This was literally as exciting as my day got. At one point I decided to mix some rum in with the Horlicks (I seem to mix rum in with everything these days, just to see whether it works. Soon it’ll reach the point where I’m dousing weetabix in rum. Something to look forward to), to see whether I could create a super drink. I thought “this could be my salvation, if I can just patent a brilliant drink and market it as the hot new clubbing drink, I could make millions.” Horlicks and rum was to be this brilliant drink. To be fair, it worked surprisingly well, a lot better than I’d expected, and miles better than various other drinks I’ve attempted to craft over the years (Jack Daniels + milk + ribena, Milk + rum + Danone coconut yoghurt drink, basically milk plus anything it seems). I’m not sure it’ll be overly easy to sell to the clubs though, since I’m not sure people will be prepared to stand around at the bar while their mug gets microwaved for a minute. Also, spilling your drink would suddenly become a lot more deadly. People would probably be coming out of clubs with third-degree horlick burns, an entirely separate degree of burns entirely, a lot more severe than regular third-degree burns.

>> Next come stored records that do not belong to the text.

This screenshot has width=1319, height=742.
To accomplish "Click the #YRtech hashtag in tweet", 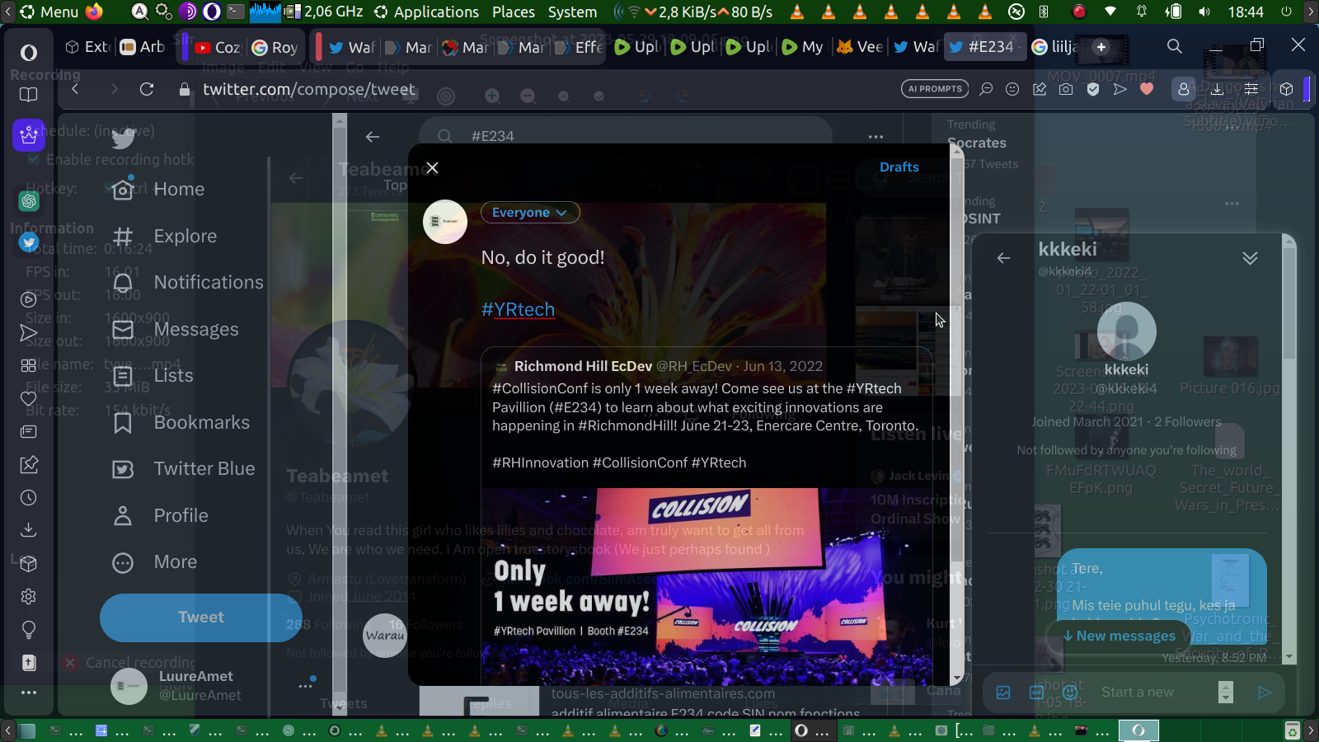I will click(518, 310).
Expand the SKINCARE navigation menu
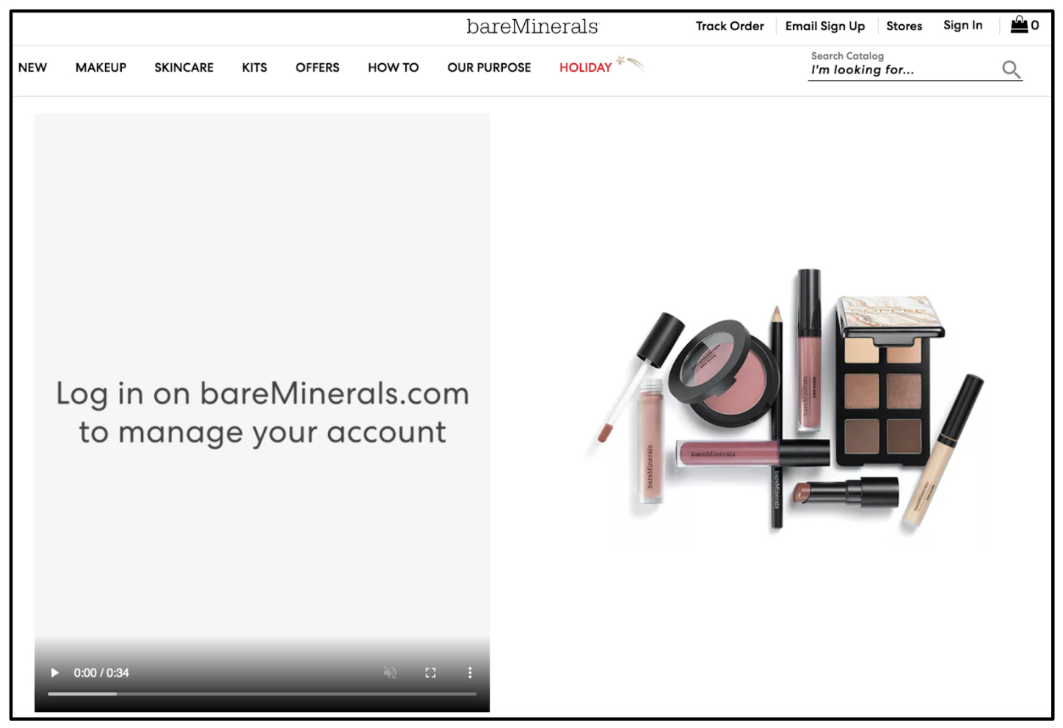The image size is (1063, 728). [x=184, y=68]
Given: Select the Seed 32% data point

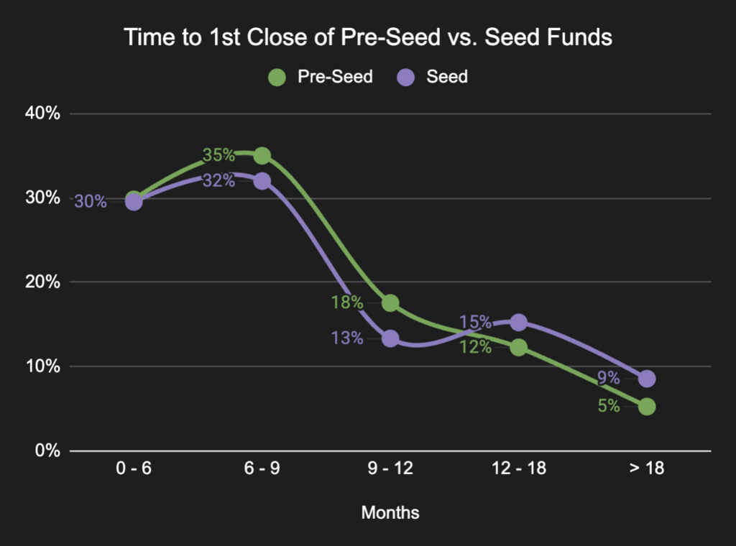Looking at the screenshot, I should pos(262,181).
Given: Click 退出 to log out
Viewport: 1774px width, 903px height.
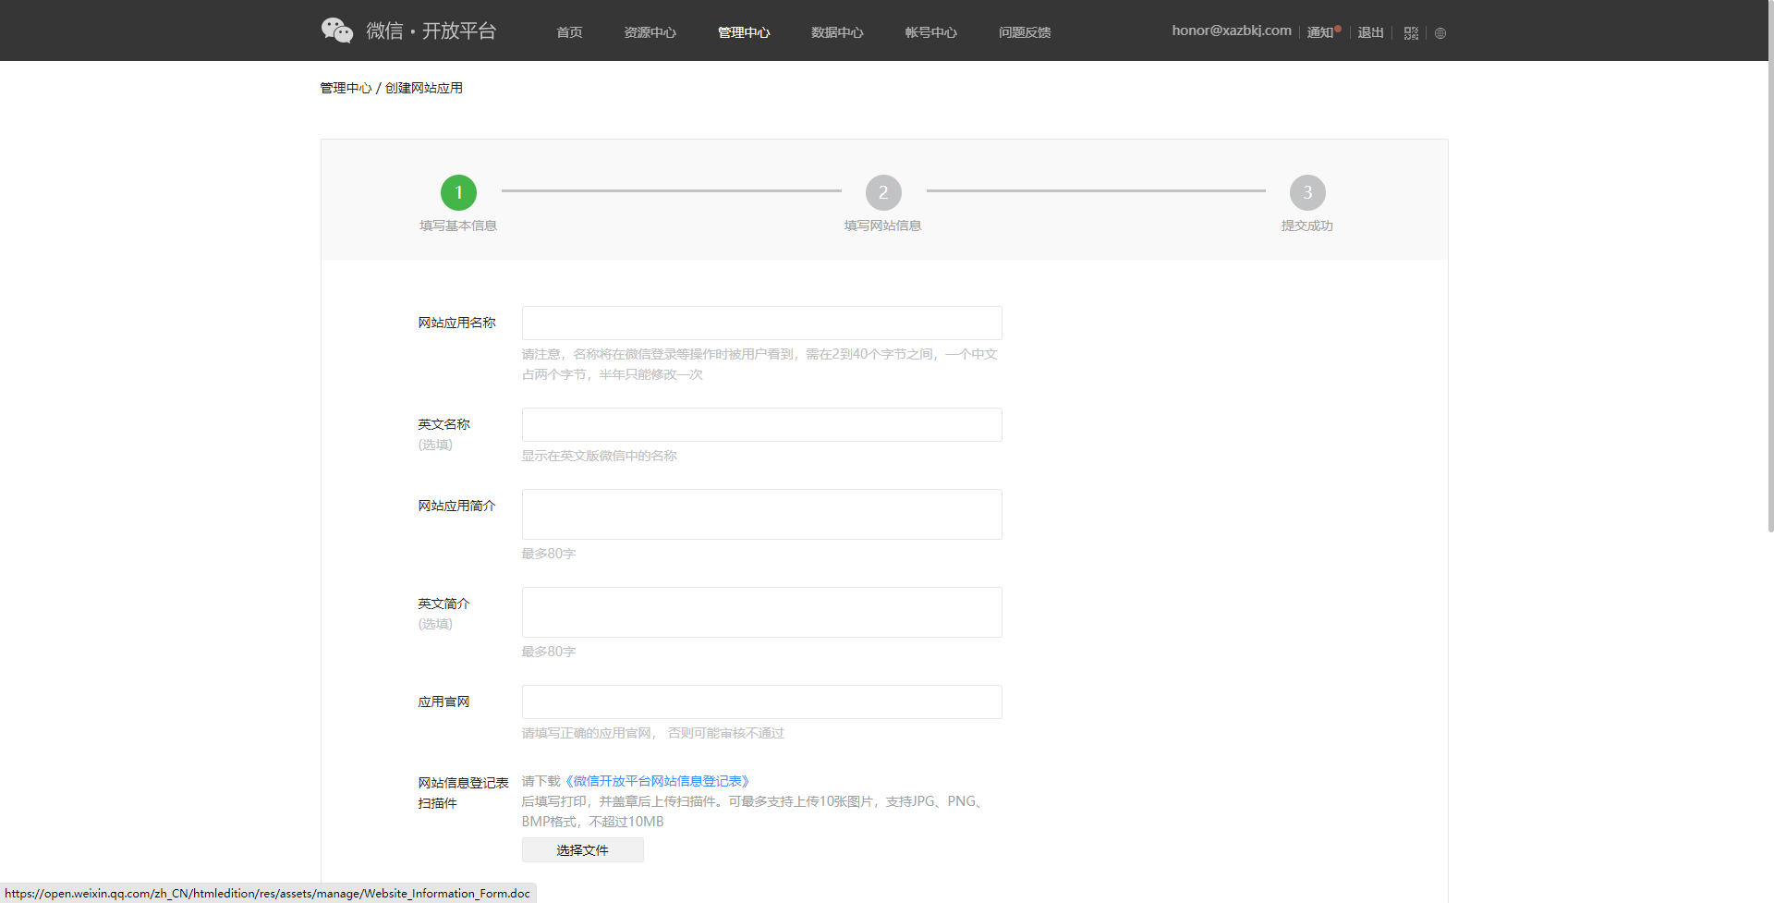Looking at the screenshot, I should tap(1370, 32).
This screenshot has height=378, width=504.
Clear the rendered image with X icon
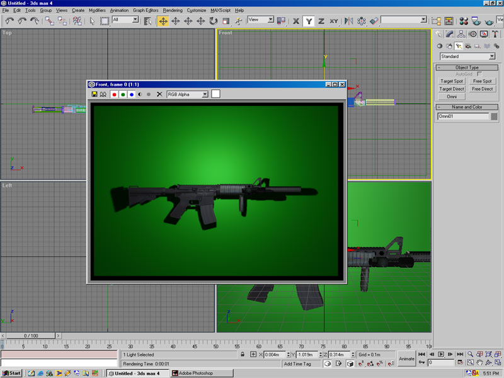[x=159, y=94]
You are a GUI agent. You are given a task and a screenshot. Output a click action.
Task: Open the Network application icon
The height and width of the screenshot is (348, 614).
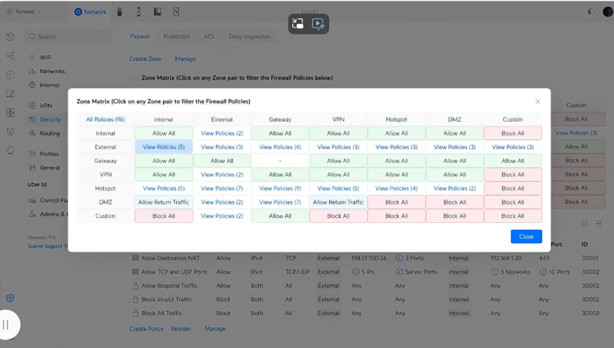pos(90,12)
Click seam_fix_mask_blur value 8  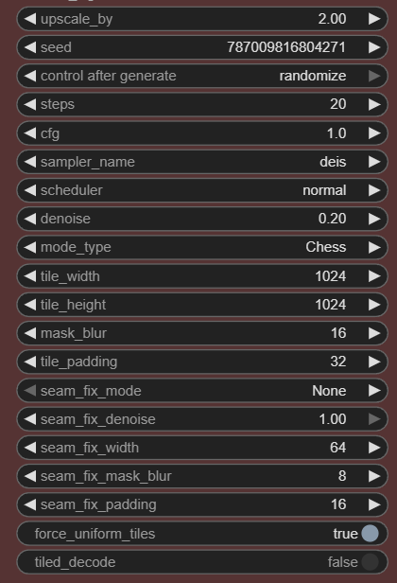[342, 476]
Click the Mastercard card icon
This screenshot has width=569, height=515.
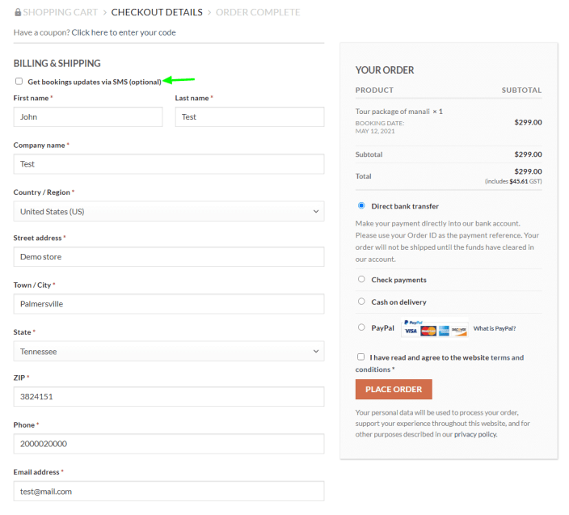point(428,331)
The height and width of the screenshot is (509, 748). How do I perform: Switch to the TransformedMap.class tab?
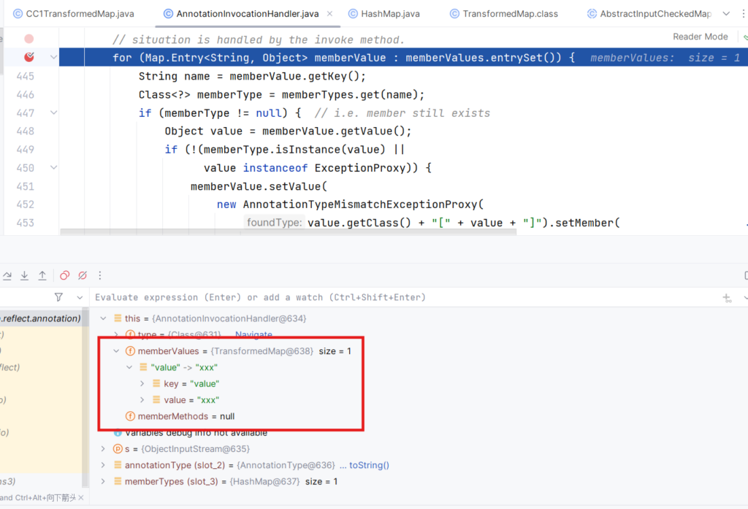(x=503, y=14)
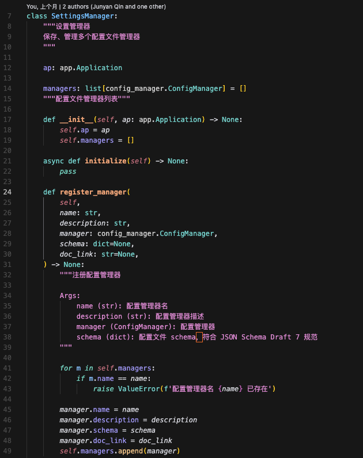
Task: Click the 'pass' statement on line 22
Action: 67,171
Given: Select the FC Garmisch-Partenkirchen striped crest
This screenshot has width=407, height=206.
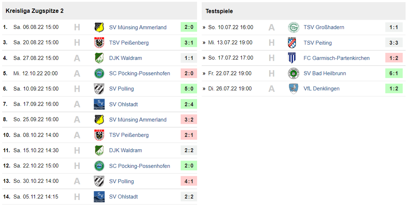Looking at the screenshot, I should click(292, 58).
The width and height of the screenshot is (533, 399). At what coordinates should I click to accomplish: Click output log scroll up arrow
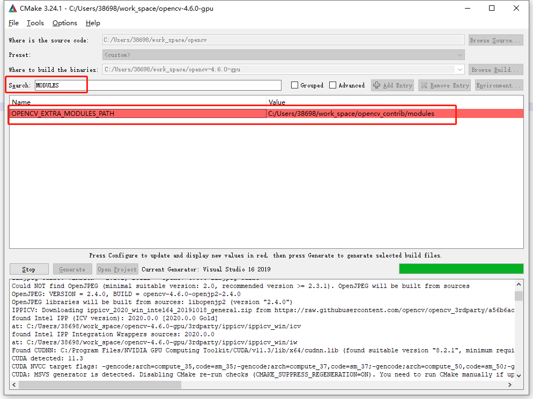(x=519, y=285)

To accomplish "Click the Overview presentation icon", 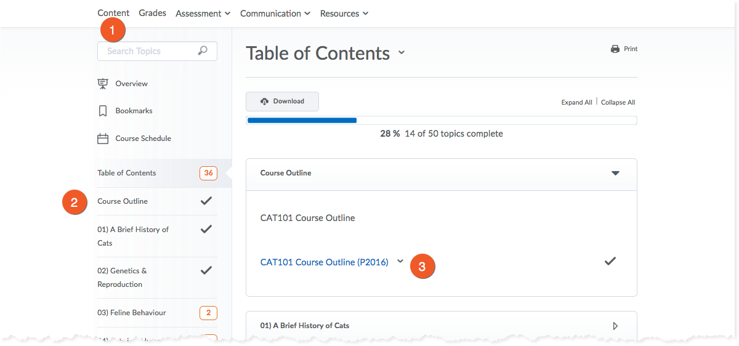I will click(103, 84).
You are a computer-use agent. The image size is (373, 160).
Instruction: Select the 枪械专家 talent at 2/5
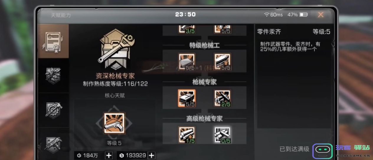coord(222,98)
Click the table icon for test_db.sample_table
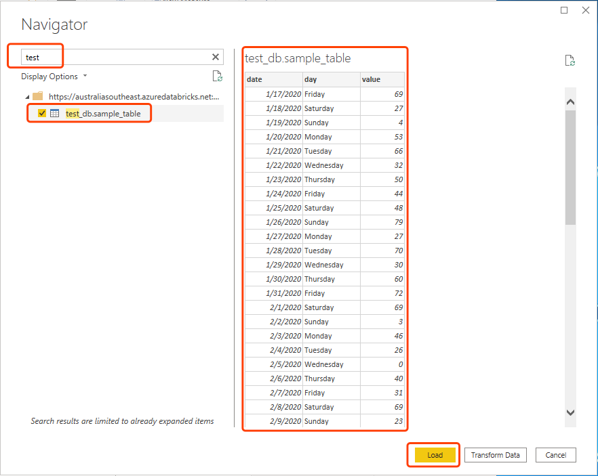Screen dimensions: 598x476 [x=55, y=113]
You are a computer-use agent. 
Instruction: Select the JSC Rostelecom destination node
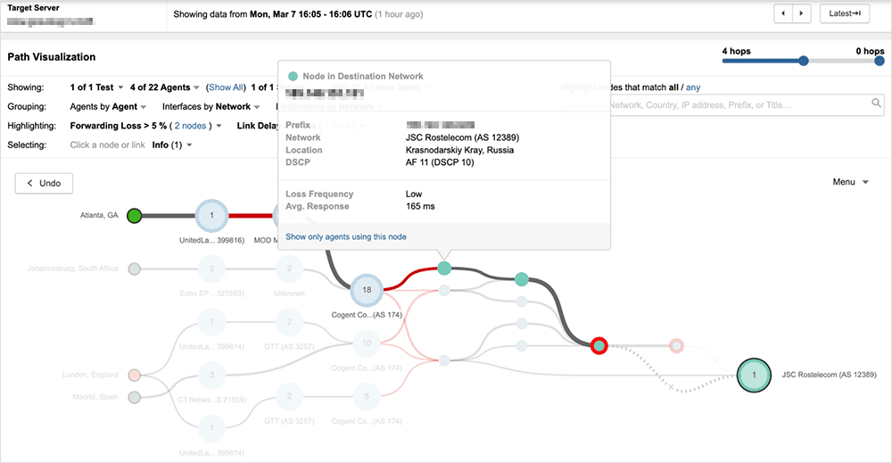(x=754, y=376)
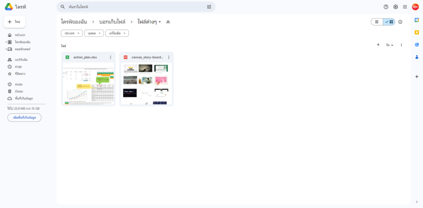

“Doctor! We’ve got to rush him to intensive care, quickly!”
“What’s the problem?”
“Can’t you see! He’s got third-degree burns!”
“Of course I can’t see! Don’t you know I’m a blind surgeon!”
“Well, that’s a story in itself… Can we fix him?”
“I don’t know, third-degree burns you say?”
“Third-degree Horlicks burns.”
“Horlicks burns! If we don’t get him to surgery quickly then he might smell slightly malty forever! Pass me my scalpel!”
“Doctor, I’m not sure this is entirely wise.”
“Damnit nurse! Give me my scalpel or we’ll lose him!”
“Ok… but if anybody asks, I was against this…”
“Am I fixing the burns now?”
“No, you’re stabbing him in the face.”
“Is this it?”
“No.”
“Alright, can you tell me when I’m getting warmer?”
“Ok… cold… colder… coldest… ok, now you’ve severed his arm.”
“DAMNIT NURSE!”
“Why the hell did we even hire a blind surgeon anyway?”
Anyway, that was yesterday. I did a little bit of writing in the end, not as much as I’d have liked, but still a little bit. I did have some ideas for my first sitcom which I ‘finished’ ages ago and want to go back and edit now, so I may try and implement a few changes soon, though having said that, I had these ideas just before I went to sleep, and have now forgotten most of them which is… good. At some point I’ll probably convince myself they were all rubbish anyway. They probably were. You see, I’ve started already.
I’m not sure what I’m going to go and do now. Probably nothing, which I’ll then come back and try to write about tomorrow for another thrilling read, like a Famous Five book in which they do absolutely nothing. ‘Five Sit Down and Think About Cake’ or ‘Five Reminisce About Toenails’. That kind of thing. Not that I reminisce about toenails. I mean, I’m bored, but at no point during the day have I ever found myself going ‘Ah, good toenail times…’ I’m not Hannibal Lector, or some similiarly obsessed toenail collecting maniac, however, this has provided some kind of inspiration for a horror film I might write. The Toenail Collector.
“What was that? Did you hear that? It came from the front porch!”
“But the front porch has been dead for 30 years!”
“Then that means…”
“It’s the toenail collector! Hide your toenails!”
“I can’t! They’re stuck to my feet!”
“Then run for your life! Or at the very least, your toenails!”
This really has ended on quite a dark note hasn’t it?